**EXERCISE INSTRUCTIONS:**
1. In the excerpt on adnexal masses during pregnancy, what was the median birth weight in the cohort?
2. List every risk that the excerpt on adnexal masses during pregnancy names as important in the context of gestation.
3. Continue the excerpt on adnexal masses during pregnancy, starting after its final sentence.

***** EXCERPT PROVIDED

Gestational age at the moment of delivery was a median of 39 weeks (range, 18+2–41 weeks). We observed two fetal demises in cases where emergency surgery was performed. One of them occurred almost 10 weeks after surgery, presenting with oligohydramnios at 18 weeks and ending by vaginal delivery of a 170-g fetus, following diagnosis of chorioamnionitis. The other was a miscarriage at 7 weeks of gestation after an emergency laparoscopy was performed 1 week earlier because of increasing pain and suspicion of heterotopic pregnancy (ultimately ruled out). Birth weights in the cohort were normal, with a median of 3,035 g (range, 170–3,870 g).
Histopathologic analysis reported two cases of malignancy: one borderline ovarian serous tumor and an ovarian clear cell carcinoma. All of them were treated according to our oncology protocols. The case of clear cell carcinoma underwent neoadjuvant chemotherapy beginning at 18 weeks of pregnancy and until the 34th week when labor was induced for interval surgery (14 days postpartum). Optimal surgery was achieved laparoscopically with complete surgical staging. All biopsies were negative except for the peritoneal lavage cytology. This patient continued chemotherapy with no evidence of disease for 9 months after surgery. Ultimately, she presented with peritoneal carcinomatosis resistant to platinum chemotherapy. The patient died of complications of advancing disease 26 months after the initial diagnostic surgery. As for the borderline serous tumor case, pathology confirmed a FIGO stage IA, grade 2 tumor, therefore not requiring any additional procedure or surgical staging according to our protocols. This patient continued controls every 6 months at our center with negative tumoral markers and is presently without evidence of disease.
When facing an adnexal mass, as in nonpregnant patients, the most feared outcome is malignancy. The risk of malignancy during pregnancy is approximately 2–3 % [11–13]; however, most cases are diagnosed in early stages and usually have good maternal and fetal prognosis .
In the context of gestation, other important risks are a higher rate of torsion (associated with the enlarged mass and gravid uterus), rupture of the mass, or mechanical obstruction of labor. Some authors recommend follow-up of adnexal masses diagnosed during gestation, especially in asymptomatic patients diagnosed during a routine prenatal ultrasound where a high percentage of masses found in the first trimester may spontaneously resolve.
Although torsion or rupture may be rare, there are no data regarding the ultrasonographic characteristics that could predict such risk. The risk of torsion appears to be greater in masses between 6 and 10 cm . Surgical management is necessary for those masses suspicious of malignancy, at high risk of torsion, or symptomatic and nonresponsive to medical therapy.

**********
***** INFORMATION

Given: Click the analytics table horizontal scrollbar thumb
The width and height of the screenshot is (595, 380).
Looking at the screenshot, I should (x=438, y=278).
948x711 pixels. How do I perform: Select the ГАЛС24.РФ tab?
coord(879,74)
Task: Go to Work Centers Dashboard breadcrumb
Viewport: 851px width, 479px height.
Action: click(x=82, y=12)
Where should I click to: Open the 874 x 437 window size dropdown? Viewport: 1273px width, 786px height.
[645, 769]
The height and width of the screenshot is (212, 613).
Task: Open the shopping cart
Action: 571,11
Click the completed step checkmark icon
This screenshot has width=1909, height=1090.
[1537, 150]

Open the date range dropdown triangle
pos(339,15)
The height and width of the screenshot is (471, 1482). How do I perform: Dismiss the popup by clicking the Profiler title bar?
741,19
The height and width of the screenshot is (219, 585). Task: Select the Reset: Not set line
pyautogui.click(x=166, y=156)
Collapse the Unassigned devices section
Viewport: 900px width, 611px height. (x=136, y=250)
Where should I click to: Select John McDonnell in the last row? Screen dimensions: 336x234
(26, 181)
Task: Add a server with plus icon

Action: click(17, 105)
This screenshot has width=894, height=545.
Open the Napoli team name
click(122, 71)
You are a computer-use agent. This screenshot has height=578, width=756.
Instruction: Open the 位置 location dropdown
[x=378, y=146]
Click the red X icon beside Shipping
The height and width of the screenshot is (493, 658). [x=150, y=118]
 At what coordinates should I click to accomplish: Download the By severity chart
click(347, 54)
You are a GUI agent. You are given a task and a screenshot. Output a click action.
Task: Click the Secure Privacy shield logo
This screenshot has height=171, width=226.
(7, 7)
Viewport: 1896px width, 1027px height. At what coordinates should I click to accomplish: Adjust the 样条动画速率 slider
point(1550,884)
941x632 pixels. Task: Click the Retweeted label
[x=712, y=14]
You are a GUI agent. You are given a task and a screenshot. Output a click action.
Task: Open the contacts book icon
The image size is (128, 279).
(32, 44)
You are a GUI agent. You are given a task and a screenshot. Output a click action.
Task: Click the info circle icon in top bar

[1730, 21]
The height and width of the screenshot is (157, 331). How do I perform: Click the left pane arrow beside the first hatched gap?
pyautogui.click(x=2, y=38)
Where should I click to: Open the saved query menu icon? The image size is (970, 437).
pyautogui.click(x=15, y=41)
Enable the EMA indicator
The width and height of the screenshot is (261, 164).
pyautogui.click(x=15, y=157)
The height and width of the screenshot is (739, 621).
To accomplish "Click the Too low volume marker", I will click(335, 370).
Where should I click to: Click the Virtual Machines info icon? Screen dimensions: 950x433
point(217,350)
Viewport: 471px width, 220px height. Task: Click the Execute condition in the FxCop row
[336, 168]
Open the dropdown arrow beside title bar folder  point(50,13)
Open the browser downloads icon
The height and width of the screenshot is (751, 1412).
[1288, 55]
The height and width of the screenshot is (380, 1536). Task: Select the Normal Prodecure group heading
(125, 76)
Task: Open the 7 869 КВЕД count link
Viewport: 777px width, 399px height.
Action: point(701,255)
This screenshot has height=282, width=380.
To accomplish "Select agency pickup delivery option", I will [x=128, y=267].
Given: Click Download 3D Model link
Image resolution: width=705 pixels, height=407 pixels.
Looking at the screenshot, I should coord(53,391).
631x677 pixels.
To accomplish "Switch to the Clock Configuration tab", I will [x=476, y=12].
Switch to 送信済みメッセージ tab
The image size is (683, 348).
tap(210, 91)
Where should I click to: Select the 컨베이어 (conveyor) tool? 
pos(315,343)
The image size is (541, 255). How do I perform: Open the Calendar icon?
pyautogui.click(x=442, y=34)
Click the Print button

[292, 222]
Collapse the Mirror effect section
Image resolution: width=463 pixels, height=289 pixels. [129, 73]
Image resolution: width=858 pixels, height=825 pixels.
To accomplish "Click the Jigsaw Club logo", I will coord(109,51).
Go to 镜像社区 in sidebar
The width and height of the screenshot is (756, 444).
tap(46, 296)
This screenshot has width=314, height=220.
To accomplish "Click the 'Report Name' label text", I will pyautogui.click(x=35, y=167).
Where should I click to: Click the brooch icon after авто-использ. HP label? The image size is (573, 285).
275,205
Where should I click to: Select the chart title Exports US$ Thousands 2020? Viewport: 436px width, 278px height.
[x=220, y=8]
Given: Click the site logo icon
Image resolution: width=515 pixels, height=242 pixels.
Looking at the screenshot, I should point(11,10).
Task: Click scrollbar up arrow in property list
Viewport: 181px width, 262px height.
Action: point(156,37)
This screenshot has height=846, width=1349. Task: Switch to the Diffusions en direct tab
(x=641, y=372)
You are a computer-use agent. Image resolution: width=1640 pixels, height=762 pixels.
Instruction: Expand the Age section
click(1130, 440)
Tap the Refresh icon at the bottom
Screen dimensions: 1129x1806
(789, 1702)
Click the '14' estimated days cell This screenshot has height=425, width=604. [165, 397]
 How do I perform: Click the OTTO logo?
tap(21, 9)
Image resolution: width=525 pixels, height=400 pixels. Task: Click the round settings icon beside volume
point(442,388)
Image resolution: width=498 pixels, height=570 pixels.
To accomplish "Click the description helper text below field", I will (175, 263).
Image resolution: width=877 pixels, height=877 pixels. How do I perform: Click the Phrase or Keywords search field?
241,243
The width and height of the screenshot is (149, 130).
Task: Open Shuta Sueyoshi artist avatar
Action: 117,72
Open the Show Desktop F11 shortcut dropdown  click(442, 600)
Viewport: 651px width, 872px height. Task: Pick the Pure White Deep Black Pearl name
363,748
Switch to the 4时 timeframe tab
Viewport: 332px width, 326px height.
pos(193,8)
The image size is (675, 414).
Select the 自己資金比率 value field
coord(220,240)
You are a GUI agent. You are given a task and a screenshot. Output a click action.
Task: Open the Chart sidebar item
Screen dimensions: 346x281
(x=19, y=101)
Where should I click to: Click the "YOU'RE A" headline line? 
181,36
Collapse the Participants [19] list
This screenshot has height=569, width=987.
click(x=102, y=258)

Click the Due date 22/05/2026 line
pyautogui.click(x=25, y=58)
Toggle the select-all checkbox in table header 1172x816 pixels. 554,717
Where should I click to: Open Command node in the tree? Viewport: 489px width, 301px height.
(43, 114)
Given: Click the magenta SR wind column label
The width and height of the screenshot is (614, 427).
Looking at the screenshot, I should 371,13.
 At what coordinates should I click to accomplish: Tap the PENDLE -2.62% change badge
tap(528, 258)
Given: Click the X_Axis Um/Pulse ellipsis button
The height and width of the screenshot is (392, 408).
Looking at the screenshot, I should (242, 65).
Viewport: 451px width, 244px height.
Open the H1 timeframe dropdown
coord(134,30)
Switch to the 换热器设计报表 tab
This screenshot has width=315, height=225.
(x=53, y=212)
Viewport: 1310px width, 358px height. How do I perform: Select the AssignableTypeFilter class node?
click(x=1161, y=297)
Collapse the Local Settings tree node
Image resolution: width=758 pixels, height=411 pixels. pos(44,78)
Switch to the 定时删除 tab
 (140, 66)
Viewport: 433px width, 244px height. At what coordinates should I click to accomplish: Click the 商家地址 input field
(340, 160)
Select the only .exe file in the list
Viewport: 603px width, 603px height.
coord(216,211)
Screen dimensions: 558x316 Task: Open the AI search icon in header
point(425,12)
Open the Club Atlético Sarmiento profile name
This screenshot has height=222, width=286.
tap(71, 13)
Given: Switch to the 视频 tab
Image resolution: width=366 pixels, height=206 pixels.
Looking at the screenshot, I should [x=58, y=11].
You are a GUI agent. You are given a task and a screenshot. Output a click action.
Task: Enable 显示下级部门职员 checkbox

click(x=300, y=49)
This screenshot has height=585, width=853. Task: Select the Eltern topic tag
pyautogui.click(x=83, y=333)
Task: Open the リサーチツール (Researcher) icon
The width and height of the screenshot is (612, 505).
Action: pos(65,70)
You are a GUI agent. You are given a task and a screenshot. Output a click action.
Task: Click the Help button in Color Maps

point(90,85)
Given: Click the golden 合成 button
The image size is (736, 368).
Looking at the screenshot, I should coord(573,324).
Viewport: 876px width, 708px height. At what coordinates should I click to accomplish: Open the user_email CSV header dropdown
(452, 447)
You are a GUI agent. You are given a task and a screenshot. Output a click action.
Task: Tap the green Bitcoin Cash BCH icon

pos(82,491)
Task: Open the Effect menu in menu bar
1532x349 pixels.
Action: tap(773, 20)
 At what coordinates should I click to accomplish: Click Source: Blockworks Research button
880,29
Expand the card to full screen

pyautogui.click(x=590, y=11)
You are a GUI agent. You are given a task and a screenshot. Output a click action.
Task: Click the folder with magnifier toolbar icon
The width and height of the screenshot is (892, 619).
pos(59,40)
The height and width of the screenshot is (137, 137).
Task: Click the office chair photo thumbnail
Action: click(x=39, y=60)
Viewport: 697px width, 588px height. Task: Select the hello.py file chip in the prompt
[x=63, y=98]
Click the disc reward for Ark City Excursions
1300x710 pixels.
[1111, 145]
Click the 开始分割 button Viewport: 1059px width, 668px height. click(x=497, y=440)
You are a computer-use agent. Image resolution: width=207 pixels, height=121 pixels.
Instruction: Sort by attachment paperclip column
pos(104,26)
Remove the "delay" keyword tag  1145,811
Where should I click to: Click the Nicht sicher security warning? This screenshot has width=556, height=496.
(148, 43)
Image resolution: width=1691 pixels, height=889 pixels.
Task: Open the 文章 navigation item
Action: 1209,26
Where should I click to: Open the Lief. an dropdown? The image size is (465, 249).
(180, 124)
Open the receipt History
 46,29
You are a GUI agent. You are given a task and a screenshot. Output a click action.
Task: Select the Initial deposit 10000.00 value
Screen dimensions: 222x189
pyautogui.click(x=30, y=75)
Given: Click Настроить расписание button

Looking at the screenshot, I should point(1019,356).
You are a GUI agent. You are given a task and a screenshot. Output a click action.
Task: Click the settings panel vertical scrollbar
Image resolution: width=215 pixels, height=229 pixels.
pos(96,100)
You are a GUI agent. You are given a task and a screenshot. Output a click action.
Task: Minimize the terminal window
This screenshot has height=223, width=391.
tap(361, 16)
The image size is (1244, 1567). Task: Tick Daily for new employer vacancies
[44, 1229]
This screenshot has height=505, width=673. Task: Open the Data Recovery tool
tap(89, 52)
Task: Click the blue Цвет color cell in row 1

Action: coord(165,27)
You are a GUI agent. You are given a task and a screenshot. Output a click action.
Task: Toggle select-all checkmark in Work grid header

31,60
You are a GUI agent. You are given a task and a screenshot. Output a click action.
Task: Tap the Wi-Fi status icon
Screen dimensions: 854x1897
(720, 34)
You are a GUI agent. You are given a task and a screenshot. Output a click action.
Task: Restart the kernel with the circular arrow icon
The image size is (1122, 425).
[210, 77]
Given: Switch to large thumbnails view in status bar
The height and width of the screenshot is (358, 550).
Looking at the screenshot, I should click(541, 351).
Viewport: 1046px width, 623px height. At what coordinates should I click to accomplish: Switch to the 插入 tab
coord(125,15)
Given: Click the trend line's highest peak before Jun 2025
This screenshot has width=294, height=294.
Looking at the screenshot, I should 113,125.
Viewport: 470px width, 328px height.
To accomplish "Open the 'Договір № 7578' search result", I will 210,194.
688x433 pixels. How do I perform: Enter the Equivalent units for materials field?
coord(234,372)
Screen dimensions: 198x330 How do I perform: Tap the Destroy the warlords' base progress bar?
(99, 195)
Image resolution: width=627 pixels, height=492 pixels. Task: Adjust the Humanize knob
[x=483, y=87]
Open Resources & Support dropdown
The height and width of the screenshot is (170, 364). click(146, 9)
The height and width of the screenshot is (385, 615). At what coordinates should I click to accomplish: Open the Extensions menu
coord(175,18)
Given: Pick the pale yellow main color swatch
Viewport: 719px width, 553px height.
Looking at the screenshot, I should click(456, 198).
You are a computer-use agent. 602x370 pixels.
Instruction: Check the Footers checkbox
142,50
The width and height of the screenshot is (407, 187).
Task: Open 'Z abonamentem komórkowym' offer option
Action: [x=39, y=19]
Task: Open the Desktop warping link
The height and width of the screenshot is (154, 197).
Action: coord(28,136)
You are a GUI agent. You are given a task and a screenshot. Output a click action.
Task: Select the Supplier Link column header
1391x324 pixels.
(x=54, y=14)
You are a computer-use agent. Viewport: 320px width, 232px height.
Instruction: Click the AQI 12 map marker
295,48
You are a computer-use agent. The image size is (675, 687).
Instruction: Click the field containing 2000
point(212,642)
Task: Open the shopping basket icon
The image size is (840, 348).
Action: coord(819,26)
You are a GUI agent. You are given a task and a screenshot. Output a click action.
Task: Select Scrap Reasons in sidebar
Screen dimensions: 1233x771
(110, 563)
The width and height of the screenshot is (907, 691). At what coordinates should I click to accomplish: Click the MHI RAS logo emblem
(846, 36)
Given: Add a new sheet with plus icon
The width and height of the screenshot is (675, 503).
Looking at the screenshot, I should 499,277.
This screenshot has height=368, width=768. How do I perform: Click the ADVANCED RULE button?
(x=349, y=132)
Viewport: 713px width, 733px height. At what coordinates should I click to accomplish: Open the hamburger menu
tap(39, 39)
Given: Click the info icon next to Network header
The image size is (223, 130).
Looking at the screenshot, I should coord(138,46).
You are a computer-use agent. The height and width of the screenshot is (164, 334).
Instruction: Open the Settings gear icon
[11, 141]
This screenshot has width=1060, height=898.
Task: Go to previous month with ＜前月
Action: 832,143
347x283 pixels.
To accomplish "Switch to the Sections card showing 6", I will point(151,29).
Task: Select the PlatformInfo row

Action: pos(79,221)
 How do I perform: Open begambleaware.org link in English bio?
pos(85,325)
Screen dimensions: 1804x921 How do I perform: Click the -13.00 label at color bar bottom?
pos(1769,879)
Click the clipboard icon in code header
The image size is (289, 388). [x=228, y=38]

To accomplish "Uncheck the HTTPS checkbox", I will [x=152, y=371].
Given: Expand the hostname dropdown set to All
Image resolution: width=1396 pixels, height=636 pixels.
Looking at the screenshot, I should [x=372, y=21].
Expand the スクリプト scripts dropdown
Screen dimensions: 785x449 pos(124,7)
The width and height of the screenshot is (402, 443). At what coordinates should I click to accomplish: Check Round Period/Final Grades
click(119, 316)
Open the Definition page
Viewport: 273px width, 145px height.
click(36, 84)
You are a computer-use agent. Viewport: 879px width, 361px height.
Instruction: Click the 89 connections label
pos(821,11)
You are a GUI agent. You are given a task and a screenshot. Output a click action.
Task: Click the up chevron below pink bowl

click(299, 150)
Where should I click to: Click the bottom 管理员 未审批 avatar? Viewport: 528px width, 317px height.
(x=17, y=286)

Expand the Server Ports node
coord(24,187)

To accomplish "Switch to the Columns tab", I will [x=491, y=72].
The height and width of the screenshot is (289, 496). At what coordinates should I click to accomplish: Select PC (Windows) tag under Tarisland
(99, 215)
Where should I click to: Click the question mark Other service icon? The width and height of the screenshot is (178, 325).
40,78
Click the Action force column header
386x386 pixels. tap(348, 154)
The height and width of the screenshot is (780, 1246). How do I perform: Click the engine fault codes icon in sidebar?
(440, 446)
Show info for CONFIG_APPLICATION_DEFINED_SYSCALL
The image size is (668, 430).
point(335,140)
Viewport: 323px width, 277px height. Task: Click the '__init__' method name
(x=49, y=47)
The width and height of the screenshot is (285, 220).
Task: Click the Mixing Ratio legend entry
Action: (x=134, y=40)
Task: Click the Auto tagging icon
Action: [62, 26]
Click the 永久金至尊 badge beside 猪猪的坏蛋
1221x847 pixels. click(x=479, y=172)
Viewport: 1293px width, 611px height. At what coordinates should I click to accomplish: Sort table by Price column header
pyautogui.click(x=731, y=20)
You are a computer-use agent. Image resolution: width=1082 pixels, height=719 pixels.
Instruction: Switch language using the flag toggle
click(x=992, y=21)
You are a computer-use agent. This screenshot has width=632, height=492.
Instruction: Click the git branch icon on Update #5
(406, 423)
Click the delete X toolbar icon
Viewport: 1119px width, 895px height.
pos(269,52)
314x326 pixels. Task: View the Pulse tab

**********

**ANSWERS BY ITEM:**
1. 3,035 g

2.
- A higher rate of torsion
- Rupture of the mass
- Mechanical obstruction of labor

3.
Although laparoscopic management of adnexal masses during pregnancy is safe and feasible (when surgical management is warranted), most obstetricians/gynecologists are still reluctant and only well-trained and experienced endoscopic surgeons are at ease with this approach. An additional theoretical advantage of laparoscopy during gestation is the reduced manipulation of the uterus, which could minimize the potential risk of preterm birth.
In our hospital, over 10,000 routine prenatal ultrasound studies (first and second trimester) were performed between the study period; we found an incidence of adnexal mass of 1.1 %, similar to other published studies. Our practice results are also consistent with other series in rate of malignancy with an incidence of 1.7 % in pregnant patients (unpublished data). According to previously exposed criteria, only 20 % of pregnant patients with persistent adnexal mass underwent surgery in our hospital (unpublished results). In the present cohort, the elevated rate of malignancy (2/17) is due to a careful selection of patients that do require surgery.
Koo et al. have published the results of laparoscopic surgical management of 11 cases of adnexal complex benign masses during the first trimester of gestation. In their study, all laparoscopies were emergency operations, and they did not encounter any miscarriages and surgical or obstetric complications . Another retrospective study described the results of 11 patients undergoing laparoscopy for adnexal mass in the second trimester also showing favorable outcomes and no complications .
In our present cohort, we performed elective surgery during the second and third trimester of pregnancy. The only five patients that underwent laparoscopy in the first trimester were emergency surgeries. The two fetal losses observed occurred after emergency surgery, one miscarriage after emergent laparoscopy performed at 6 weeks of gestation, and a late abortion due to chorioamnionitis 10 weeks after an emergency laparoscopy was performed at 8 weeks.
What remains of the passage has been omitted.